(Screenshot and document pointing data)
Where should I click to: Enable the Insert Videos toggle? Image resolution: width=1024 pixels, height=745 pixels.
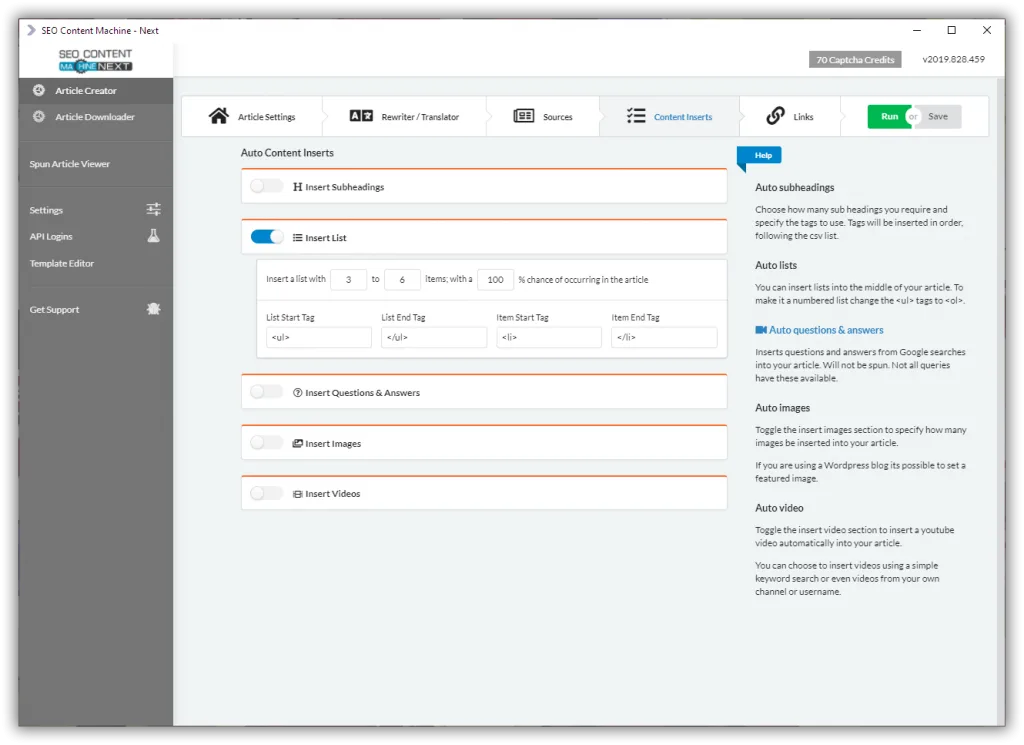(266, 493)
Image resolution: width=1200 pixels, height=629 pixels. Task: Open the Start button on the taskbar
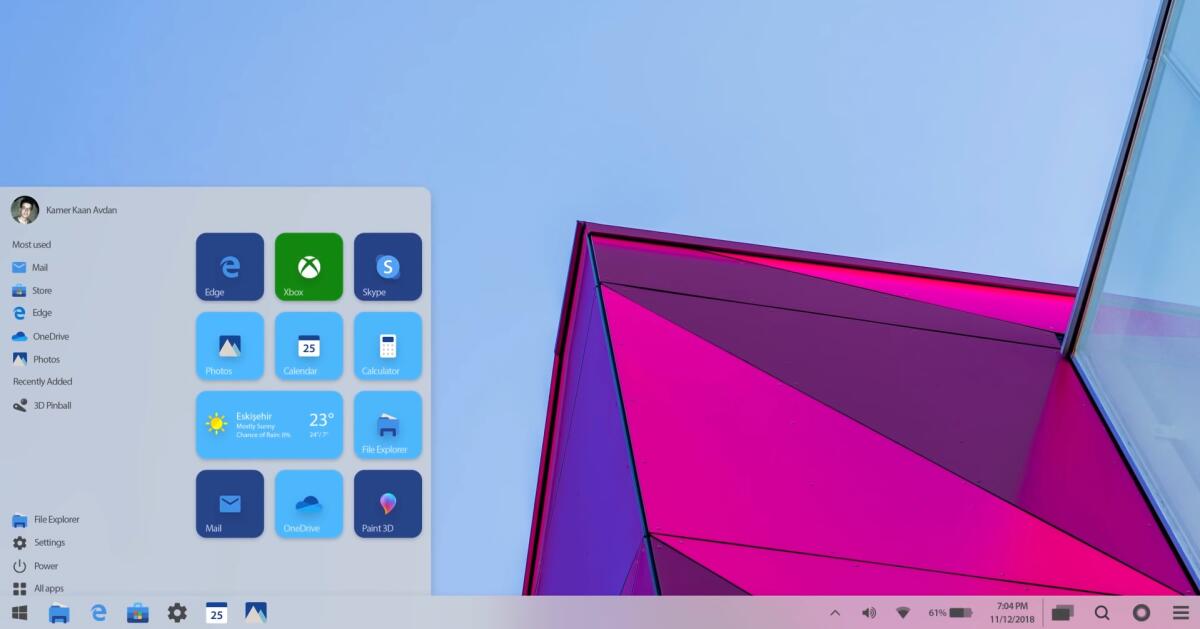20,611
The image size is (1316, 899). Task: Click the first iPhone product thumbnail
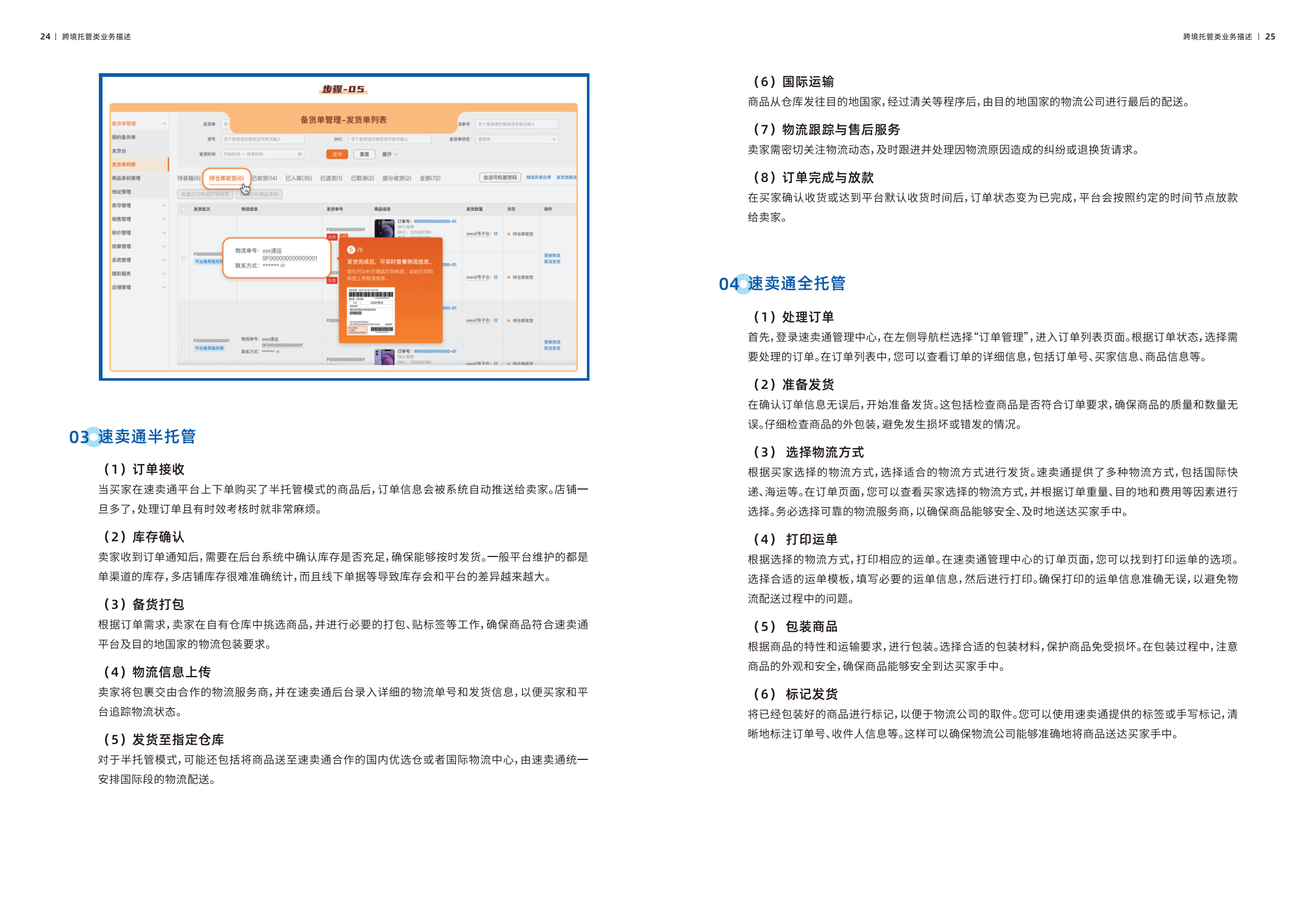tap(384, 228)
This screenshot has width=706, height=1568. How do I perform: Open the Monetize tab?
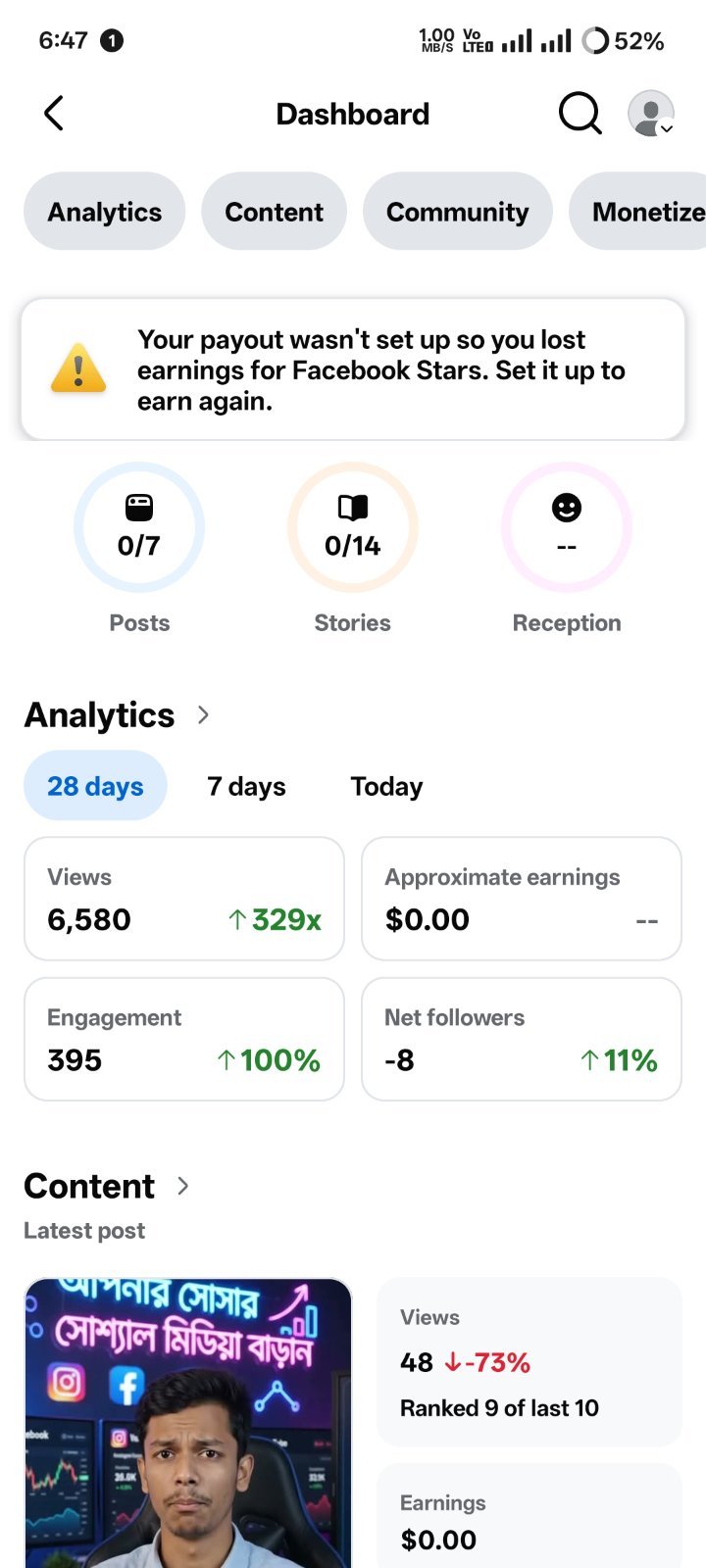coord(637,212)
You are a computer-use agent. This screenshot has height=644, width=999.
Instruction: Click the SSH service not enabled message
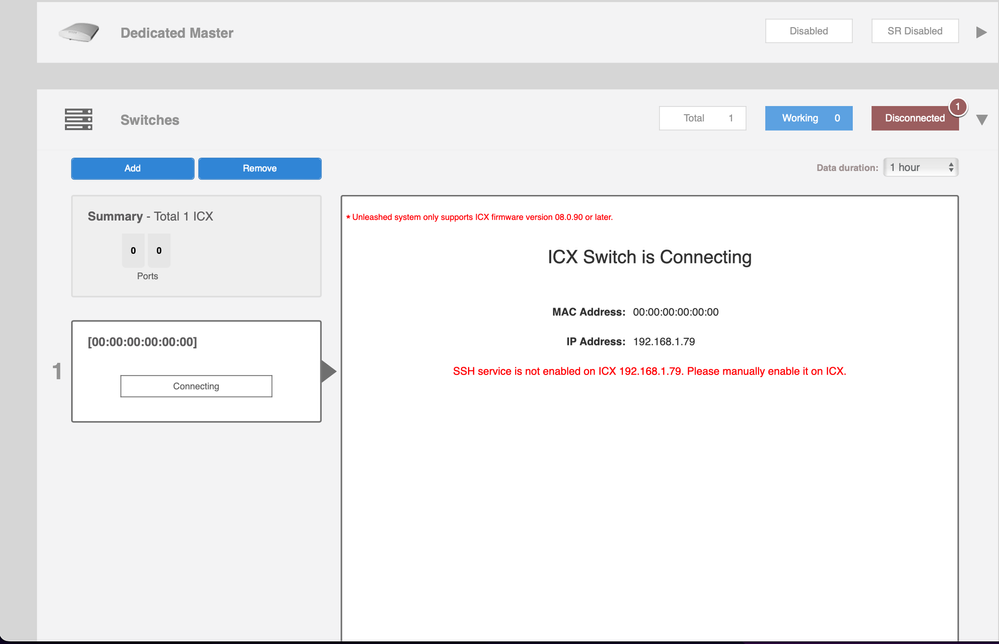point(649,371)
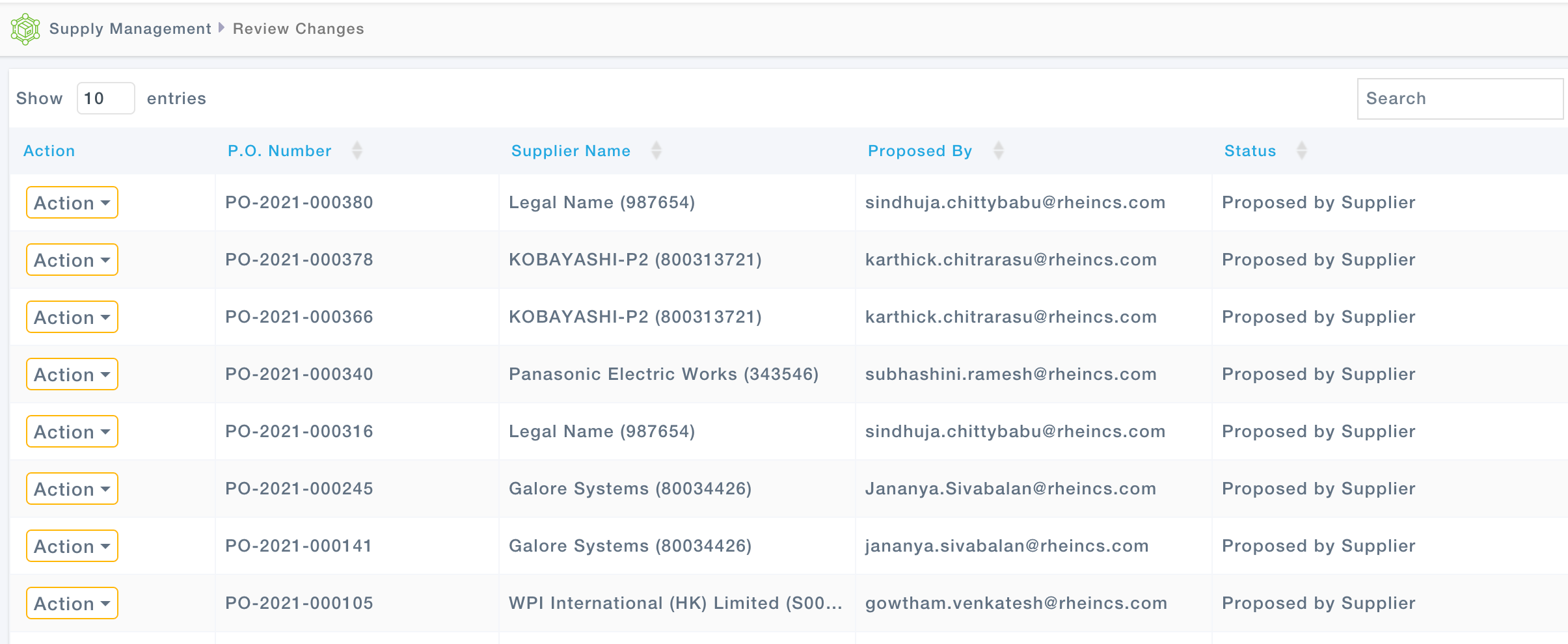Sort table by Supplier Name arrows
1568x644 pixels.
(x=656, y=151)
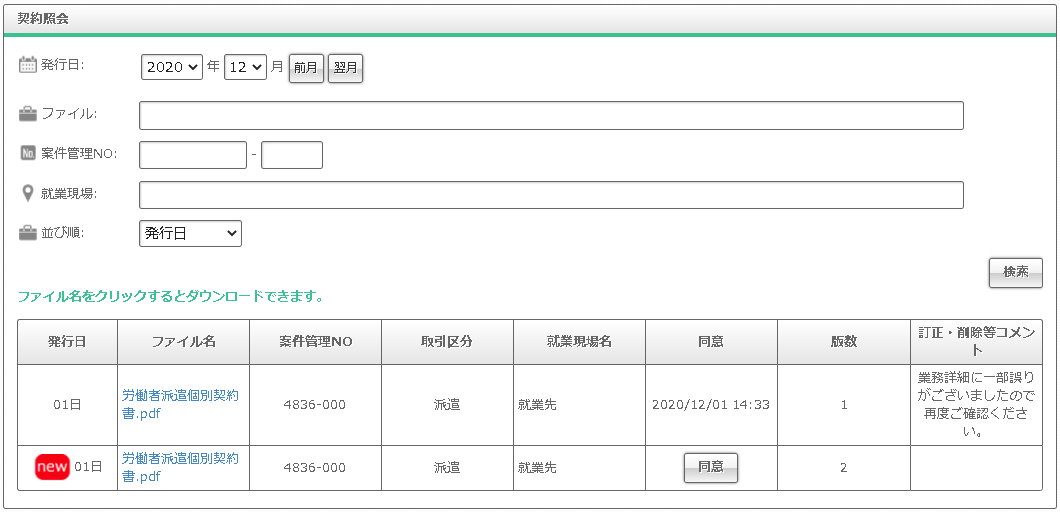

Short exercise: Please pull out all the lines of the records above, copying each one word for word and leaving out the pictures.

Result for this task:
Where should I click to: Enable the Insert Videos toggle? Image resolution: width=1024 pixels, height=745 pixels.
(266, 493)
Image resolution: width=1200 pixels, height=629 pixels. Task: Open the Start button on the taskbar
20,611
The image size is (1316, 899). Task: Click the first iPhone product thumbnail
tap(384, 228)
This screenshot has width=706, height=1568. How do I perform: Open the Monetize tab?
coord(637,212)
You are a computer-use agent. This screenshot has height=644, width=999.
Instruction: Click the SSH service not enabled message
point(649,371)
Sort table by Supplier Name arrows
1568x644 pixels.
(x=656, y=151)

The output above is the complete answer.